Type: Bug Priority: Critical - P2
Reporter: Burak Ozyurt Assignee: Keith Bostic (Inactive)
Resolution: Done Votes: 0
Labels: None
Remaining Estimate: Not Specified
Time Spent: Not Specified
Original Estimate: Not Specified

Issue Links:
Depends
Duplicate
is duplicated by SERVER-26890 Mongodb 3.0.13 crashed by Segmentatio... Closed
Backwards Compatibility: Fully Compatible
Operating System: ALL
Participants:
Case:

 Description   
Issue Status as of Nov 03, 2016

ISSUE DESCRIPTION AND IMPACT

MongoDB 3.0.13 introduced a race condition in the WiredTiger engine that, under specific circumstances, may cause an invalid memory access (segmentation fault). This generally exhibits as an invalid memory access during a checkpoint operation (with __wt_checkpoint) in the stack trace.

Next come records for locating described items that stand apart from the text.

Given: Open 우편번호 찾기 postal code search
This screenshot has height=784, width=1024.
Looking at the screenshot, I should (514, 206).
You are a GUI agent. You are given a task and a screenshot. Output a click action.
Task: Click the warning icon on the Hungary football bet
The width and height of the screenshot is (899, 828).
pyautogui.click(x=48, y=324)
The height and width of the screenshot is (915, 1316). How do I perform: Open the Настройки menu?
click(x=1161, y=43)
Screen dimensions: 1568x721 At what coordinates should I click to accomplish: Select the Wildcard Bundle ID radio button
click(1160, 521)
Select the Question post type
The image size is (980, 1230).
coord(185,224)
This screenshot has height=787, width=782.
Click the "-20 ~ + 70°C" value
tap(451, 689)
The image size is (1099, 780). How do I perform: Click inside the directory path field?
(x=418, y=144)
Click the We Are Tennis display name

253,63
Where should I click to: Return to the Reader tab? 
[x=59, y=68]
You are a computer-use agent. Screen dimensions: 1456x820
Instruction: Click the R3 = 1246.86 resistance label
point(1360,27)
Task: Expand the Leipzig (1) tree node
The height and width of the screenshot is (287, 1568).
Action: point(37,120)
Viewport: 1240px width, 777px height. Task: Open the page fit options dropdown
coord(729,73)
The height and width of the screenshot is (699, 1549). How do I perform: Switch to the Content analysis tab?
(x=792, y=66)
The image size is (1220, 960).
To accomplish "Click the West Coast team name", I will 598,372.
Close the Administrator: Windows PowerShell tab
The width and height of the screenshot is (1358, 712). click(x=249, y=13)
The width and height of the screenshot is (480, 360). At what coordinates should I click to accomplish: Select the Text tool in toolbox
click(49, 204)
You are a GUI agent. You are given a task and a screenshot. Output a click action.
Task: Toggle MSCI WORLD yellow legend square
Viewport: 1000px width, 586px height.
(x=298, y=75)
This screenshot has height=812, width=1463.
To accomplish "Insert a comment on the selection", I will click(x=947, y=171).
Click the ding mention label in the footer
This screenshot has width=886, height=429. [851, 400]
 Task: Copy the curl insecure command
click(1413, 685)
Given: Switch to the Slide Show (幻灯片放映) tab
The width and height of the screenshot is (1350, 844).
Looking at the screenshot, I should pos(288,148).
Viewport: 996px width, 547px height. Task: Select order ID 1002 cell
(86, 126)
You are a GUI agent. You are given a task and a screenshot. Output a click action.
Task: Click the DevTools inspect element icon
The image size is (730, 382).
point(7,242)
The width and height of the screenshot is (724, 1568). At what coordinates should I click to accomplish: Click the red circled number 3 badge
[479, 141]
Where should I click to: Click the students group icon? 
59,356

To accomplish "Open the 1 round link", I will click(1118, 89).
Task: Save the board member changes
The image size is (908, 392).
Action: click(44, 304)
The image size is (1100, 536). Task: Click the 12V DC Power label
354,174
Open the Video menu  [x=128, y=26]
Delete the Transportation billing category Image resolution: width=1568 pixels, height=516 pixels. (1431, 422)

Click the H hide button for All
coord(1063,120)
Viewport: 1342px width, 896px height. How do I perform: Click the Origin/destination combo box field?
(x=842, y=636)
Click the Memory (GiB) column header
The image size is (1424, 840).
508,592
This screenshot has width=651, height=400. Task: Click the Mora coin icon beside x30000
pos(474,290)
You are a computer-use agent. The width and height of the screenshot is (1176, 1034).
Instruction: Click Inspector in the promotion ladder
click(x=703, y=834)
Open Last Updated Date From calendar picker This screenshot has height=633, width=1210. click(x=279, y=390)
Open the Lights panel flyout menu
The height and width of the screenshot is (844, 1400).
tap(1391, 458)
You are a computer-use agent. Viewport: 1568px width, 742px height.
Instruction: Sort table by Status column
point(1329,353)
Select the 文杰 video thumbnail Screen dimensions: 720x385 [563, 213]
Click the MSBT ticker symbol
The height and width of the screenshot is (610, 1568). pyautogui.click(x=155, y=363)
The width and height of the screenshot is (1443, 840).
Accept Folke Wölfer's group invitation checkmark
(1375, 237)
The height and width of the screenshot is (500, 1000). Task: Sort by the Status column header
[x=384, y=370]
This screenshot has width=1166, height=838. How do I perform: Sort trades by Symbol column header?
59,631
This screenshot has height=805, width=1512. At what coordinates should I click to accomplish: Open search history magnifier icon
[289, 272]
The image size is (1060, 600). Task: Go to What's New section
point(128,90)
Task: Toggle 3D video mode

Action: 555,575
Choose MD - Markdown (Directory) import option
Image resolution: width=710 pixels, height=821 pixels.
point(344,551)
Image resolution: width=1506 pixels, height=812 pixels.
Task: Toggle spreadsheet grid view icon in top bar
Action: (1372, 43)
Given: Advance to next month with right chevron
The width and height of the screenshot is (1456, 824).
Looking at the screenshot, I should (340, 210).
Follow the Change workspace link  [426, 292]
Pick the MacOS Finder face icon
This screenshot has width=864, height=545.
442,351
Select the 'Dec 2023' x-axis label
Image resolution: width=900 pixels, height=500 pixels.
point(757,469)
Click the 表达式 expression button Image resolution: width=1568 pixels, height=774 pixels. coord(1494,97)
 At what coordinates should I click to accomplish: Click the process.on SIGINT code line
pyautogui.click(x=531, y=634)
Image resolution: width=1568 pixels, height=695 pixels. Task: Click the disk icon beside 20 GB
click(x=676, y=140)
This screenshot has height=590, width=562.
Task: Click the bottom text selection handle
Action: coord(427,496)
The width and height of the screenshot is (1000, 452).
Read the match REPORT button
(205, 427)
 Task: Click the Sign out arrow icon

This bug is most likely to fire in workloads that are doing concurrent, out-of-order insert operations. In particular, inserting MongoDB documents into a collection from multiple clients concurrently with an index on a field that is out-of-order with inserts may trigger this race in the index.

DIAGNOSIS AND AFFECTED VERSIONS

This bug is present in 3.0.13 only, and it may only affect users running MongoDB with the WiredTiger engine. No other versions are affected, and MMAPv1 users can't be affected by this bug.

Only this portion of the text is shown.